Logo após o início da disputa, a China processou os Estados Unidos no tribunal de resolução de disputas da OMC por adotar medidas protecionistas. A China já entrou com três processos contra o país, um dos quais foi recentemente julgado a seu favor com o argumento de que as altas tarifárias de Washington violavam as normas internacionais.

O governo Trump também foi ao tribunal da OMC em julho de 2018 para processar a China, juntamente com a Turquia, México e União Europeia, por suas ações em resposta às tarifas impostas durante o primeiro ano de sua presidência sobre todas as importações de aço e alumínio.

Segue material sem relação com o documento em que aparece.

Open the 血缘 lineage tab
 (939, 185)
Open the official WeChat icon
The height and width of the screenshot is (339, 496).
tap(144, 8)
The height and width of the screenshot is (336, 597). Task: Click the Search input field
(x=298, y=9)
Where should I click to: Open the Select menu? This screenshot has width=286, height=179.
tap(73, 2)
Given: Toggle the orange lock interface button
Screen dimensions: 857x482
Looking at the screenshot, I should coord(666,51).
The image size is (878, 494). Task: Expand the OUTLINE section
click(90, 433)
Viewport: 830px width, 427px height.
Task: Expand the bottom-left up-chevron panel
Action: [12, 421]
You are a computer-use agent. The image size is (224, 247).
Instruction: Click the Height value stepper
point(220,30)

No final do mesmo ano, Trump e o presidente chinês Xi Jinping concordaram pessoalmente com uma trégua de 90 dias durante a Cúpula do G20, na Argentina. Após esse período, ambos os países retomaram as altas e a tensão tarifária atingiu novamente um ponto crítico devido às restrições impostas por Washington a Huawei e a outras grandes empresas tecnológicas chinesas, que ele acusou de pirataria e de representar uma ameaça à segurança nacional ao supostamente espionar o Partido Comunista da China.

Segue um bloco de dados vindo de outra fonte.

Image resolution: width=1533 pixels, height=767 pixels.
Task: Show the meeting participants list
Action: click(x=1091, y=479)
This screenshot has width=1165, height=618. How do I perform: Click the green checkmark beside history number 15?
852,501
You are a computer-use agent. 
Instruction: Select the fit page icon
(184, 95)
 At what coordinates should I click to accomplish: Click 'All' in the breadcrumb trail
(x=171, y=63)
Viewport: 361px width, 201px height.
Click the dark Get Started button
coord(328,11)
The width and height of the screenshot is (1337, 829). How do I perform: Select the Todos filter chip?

Trump também bloqueou a eleição de novos membros para o tribunal da OMC, após a saída de quatro deles em 2017 e outros dois em 2019, deixando o maior árbitro do comércio internacional com apenas um membro e sem função de facto. As exigências tanto da China como dos EUA carecem, portanto, de tração.

O caos causado pela guerra comercial em suas economias levou os Estados Unidos e a China a assinar, em janeiro de 2020, o acordo comercial conhecido como "fase 1", que levou à redução de tarifas sobre mais de 700 produtos em ambos os países. A pandemia de Covid-19 forçou a Casa Branca a reverter as tarifas de importação de equipamentos médicos da China, embora também tenha impedido que o acordo fosse totalmente implementado e revertesse os efeitos da guerra comercial na economia global.

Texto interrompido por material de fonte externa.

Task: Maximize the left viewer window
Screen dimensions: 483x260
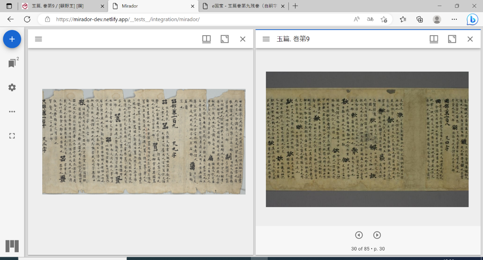Action: [x=225, y=39]
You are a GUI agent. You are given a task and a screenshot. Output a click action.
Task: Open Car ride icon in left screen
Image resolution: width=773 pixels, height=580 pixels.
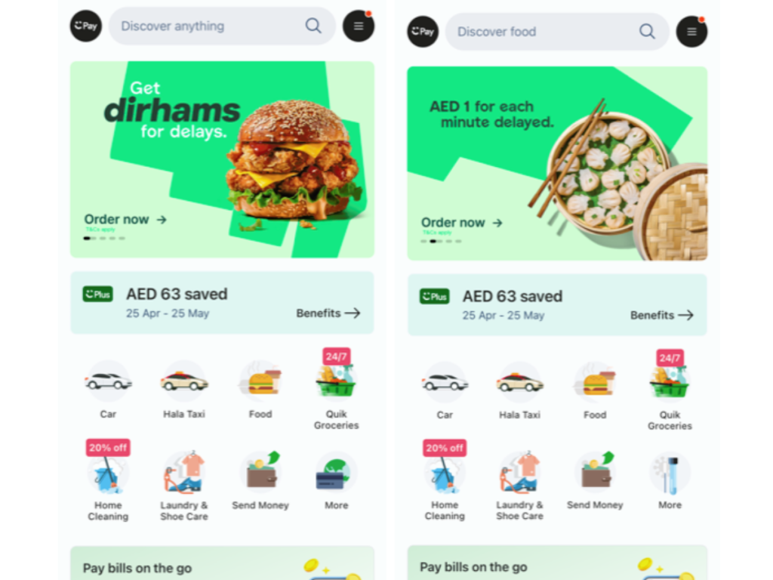click(x=108, y=381)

A OMC, por sua vez, sofreu outro revés após a demissão antecipada de seu diretor-geral, o brasileiro Roberto Azevedo, em maio. E embora a maioria dos países membros tenha chegado recentemente a um consenso de que a vaga deveria ser preenchida pela nigeriana Ngozi Okonjo-Iweala, os Estados Unidos bloquearam sua eleição, desconfiando de sua proximidade com o mundo em desenvolvimento e a China, promovendo, ao invés, a candidatura da ministra do Comércio sul-coreana Yoo Myung-hee.

Integração econômica à beira do abismo

A crise institucional que a OMC está atravessando está dificultando ainda mais a adoção das reformas que o órgão precisa há décadas para ser mais eficiente e para promover uma ordem econômica mundial mais justa e sustentável.

A deterioração do multilateralismo comercial está causando uma maior fragmentação e conflito na economia mundial

Além disso, a crise impede que a OMC assuma plenamente suas funções, não apenas para a regulamentação do comércio, mas também em questões tão urgentes como a redução da desigualdade, um dos Objetivos de Desenvolvimento Sustentável da ONU, o controle da pesca excessiva para proteger a biodiversidade nos mares e a suspensão excepcional dos direitos de propriedade intelectual para permitir uma distribuição mais justa e solidária da vacina contra a Covid-19.

Por outro lado, a deterioração do multilateralismo comercial está causando uma maior fragmentação e conflito na economia mundial. Na ausência de arbitragem por um órgão independente como a OMC, a resolução de disputas comerciais decorrentes de acordos bilaterais como a fase 1 será mais uma questão de luta de poder entre as partes do que de cumprimento de regras mutuamente acordadas.

Além disso, os tratados regionais, como a recém-criada Parceria Econômica Regional Abrangente (RCEP, por sua sigla em inglês), composta pela China e dez países da Ásia-Pacífico, podem acabar dividindo o planeta em blocos de influência das duas grandes potências mundiais.

Finalmente, a consequência mais preocupante de todas é que a adoção de medidas unilaterais pelos governos aumenta as tensões internacionais, o que pode não só levar a novas guerras comerciais, mas também acabar derrubando os pilares da ordem econômica liberal, o que tem evitado um confronto militar direto entre as grandes potências do planeta desde o fim da Segunda Guerra Mundial.